499. 新たな村の設営
1週間ほど遅れて残りのキブリンキ・サルタスたちがやってきた。
そこからさらに畑作りはスピードを増し、タラトに頼んで作った池から水を引いて用水路まで作ってしまう。
畑作りから半月ほど経過したときにやってきた村の人たちや作業をする大工さんたちは、非常に驚いていたね。
『村長、畑は作っておいたぞ』
{あ、ありがてぇ。だが、お前さん、儂らの言葉がわかるんか?}
『我々は読心術と伝心術で会話する。それで、この程度の広さなら管理できそうか?』
{そうだなぁ。この程度ならなんとかなるべ}
『わかった。では、今年用の畑はこれくらいにしておこう』
{今年用?}
『土質がよくないからな。数年単位で輪作を行い、土壌を豊かにしていく。キリたちから輪作が可能なことは聞いているので任せろ』
村長さんは頭の上に疑問符を浮かべたような顔をしている。
キブリンキ・サルタスの言う『輪作』っていうものがわからないんだろう。
この村にも指導役のキブリンキ・サルタスが何匹か残るから、そちらとうまくやってもらいたいものだ。

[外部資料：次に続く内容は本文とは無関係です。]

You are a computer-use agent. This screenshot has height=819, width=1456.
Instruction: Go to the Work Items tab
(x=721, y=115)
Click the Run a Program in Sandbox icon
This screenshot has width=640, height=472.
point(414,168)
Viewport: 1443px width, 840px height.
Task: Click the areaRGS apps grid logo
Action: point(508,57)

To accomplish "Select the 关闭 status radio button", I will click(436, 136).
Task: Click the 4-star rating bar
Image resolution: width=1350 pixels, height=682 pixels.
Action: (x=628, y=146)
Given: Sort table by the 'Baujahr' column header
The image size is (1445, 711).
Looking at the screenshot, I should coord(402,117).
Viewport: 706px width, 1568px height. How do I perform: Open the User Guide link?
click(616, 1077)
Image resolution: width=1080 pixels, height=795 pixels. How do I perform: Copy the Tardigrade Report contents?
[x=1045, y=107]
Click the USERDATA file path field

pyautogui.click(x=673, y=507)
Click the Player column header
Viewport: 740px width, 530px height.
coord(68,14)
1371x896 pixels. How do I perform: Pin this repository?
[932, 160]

「キリ様、これでこの村に必要なのは建物と井戸でしょうか?」
「そ、そうですね。キブリンキ・サルタスたちがパルフェや自分たちの暮らすモンスター牧場と村を囲む柵を作ると言っておりますし、人の手を加えなければいけない場所は建物と井戸掘りになります。ただ、建物はともかく、井戸はうまくいくかどうか」
「井戸でしたら穴を空けてもらえればタラトが水を引き寄せます。できるよね、タラト?」
『その程度ならね。さすがに縦に深い穴を掘る技術はないからそっちは任せることになるけどね』
「タラト様はなんと?」
「穴さえ掘ってくれれば井戸はなんとかするそうです。私も村の建設とかには詳しくないので、井戸を掘る場所の指定はお願いします」
「は、はい」
キリ様は大工たちの輪の中に加わり、村の建物をどこに建てるかについての打ち合わせに加わった。
代わりに、その様子を眺めていたリク様が私の方にやってくる。
リク様もなにか話があるのかな?
「リリィ殿、今回は本当に助かった。一年がかりで作るはずの村が、建物を除けば1カ月もかからないうちに完成するとは思わなかったぞ」
「いえ。まだ、モンスター除けの柵なども残っていますし、やることは多いですよ」
「それとてそれほどかからないだろう? キブリンキ・サルタスとパルフェがいれば近くの森から木を切り出してくることも難しくはない。家を建てに来た大工たちもいることだし、細かい作業は大工にやらせてキブリンキ・サルタスとパルフェが仕上げとして柵……あるいは防壁を建てていく方がいいだろう。本当に働き者でいいモンスターだ」
「ありがとうございます。彼らも野菜作りにかける情熱はものすごいので、そこを理解してやってもらえると助かります」
「わかった。確か、普段は村の外でも活動したいのだったな。そこも猟師などの同行という条件で許可しよう」
よし、売り込みは完璧だったね!
気に入ってもらえて本当によかった。
「ところで、相談なのだが、キブリンキ・サルタスをもっと貸してはもらえないだろうか? 代わりに八天座の島からはパルフェを貸しだそう。返事は急がなくてもいいし、そちらの国でパルフェを受け入れられるかもあるだろう。頭の片隅にでもおいておいてくれ」
ふむ、八天座の島にキブリンキ・サルタスの貸し出しか。
悪くはないかな。
毎年、私のところにキブリンキ・サルタスがやってくるようになって数があまり気味だったんだよね。
既に配置を終えている地域にさらに送ったりしてバランスを取っているけど、それでもあまり気味だったのだ。
今回、八天座の島に来た子の反応次第だけど、新しい派遣先に八天座の島を加えてもいいかもしれない。
テイムされているモンスターにも友好的だし、悪い案じゃないよね。
これも戻ったらヴァードモイ侯爵様と相談かな。